Sort all intervals by their end time.
Initialize:
- prevEnd as the end of the first interval
- res = 0 to count how many intervals we remove
Iterate through the intervals starting from the second one:
For each interval (start, end):
- If start < prevEnd:
  - The interval overlaps with the previous one
  - Remove this interval → increment res
- Else:
  - No overlap
  - Update prevEnd = end
After processing all intervals, return res

class Solution:
    def eraseOverlapIntervals(self, intervals: List[List[int]]) -> int:
        intervals.sort(key = lambda pair: pair[1])
        prevEnd = intervals[0][1]
        res = 0

        for i in range(1, len(intervals)):
            if prevEnd > intervals[i][0]:
                res += 1
            else:
                prevEnd = intervals[i][1]


        return res

Time & Space Complexity

Time complexity: $O(n \log n)$
Space complexity: $O(1)$ or $O(n)$ depending on the sorting algorithm.

Common Pitfalls

Sorting by the Wrong Criterion

Sorting by start time instead of end time (or vice versa without proper handling) leads to suboptimal solutions. While both can work, sorting by end time gives a cleaner greedy solution because the interval that ends earliest always leaves the most room for future intervals. Sorting by start time requires additional logic to handle overlaps correctly.

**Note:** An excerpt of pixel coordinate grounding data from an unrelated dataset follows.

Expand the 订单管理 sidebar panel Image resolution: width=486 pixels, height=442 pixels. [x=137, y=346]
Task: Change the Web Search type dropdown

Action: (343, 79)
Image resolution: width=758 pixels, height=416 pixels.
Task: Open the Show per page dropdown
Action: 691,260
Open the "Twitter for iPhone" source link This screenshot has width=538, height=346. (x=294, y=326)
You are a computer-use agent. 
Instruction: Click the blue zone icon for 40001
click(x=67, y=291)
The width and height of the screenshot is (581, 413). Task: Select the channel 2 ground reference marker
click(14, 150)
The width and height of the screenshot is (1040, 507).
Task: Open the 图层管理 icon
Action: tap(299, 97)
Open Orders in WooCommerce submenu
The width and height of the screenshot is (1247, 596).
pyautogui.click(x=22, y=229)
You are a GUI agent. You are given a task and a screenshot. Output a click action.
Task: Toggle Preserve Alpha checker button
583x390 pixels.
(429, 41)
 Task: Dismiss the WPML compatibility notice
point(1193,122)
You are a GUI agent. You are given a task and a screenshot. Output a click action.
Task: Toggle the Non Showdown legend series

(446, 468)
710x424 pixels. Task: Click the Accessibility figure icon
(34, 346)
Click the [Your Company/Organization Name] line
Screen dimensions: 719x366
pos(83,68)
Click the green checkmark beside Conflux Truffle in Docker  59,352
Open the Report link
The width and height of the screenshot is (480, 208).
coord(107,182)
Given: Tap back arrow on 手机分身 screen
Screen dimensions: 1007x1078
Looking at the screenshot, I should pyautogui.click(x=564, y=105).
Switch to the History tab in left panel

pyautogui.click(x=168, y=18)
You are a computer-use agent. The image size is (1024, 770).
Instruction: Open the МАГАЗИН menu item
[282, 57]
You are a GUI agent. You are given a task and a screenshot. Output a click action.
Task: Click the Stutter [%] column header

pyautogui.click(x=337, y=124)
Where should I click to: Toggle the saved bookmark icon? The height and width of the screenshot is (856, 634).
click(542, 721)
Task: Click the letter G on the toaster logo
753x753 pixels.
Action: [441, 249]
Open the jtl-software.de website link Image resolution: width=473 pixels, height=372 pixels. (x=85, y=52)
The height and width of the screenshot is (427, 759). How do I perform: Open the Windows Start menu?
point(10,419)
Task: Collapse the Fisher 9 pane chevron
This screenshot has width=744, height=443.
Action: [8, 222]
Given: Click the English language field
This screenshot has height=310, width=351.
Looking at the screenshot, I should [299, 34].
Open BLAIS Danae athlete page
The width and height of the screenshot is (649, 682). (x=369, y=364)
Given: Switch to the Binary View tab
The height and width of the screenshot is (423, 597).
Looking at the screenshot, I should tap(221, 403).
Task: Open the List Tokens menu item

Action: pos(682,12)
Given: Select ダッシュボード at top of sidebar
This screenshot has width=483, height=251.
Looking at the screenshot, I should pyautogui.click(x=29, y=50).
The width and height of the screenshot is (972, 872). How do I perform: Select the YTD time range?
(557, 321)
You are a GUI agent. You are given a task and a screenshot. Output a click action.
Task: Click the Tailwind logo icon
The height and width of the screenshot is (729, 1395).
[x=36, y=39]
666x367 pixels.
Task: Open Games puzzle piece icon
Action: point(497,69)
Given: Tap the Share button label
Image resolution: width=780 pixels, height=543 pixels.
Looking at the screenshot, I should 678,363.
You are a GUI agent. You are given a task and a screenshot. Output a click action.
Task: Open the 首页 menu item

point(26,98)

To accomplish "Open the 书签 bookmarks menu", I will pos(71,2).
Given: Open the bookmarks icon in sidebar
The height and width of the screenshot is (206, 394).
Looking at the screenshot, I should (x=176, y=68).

Incorrect Overlap Detection

Using < instead of <= (or vice versa) when checking for overlaps causes off-by-one errors. Intervals [1, 2] and [2, 3] do NOT overlap because one ends exactly where the other begins. The condition should be intervals[i][0] >= prevEnd for non-overlapping, not intervals[i][0] > prevEnd.

Counting Kept Intervals Instead of Removed

Confusing what to count leads to returning the wrong answer. The problem asks for the minimum number of intervals to REMOVE, not the maximum to keep. If you count intervals kept, remember to return n - kept as the final answer. This subtle difference causes many incorrect submissions.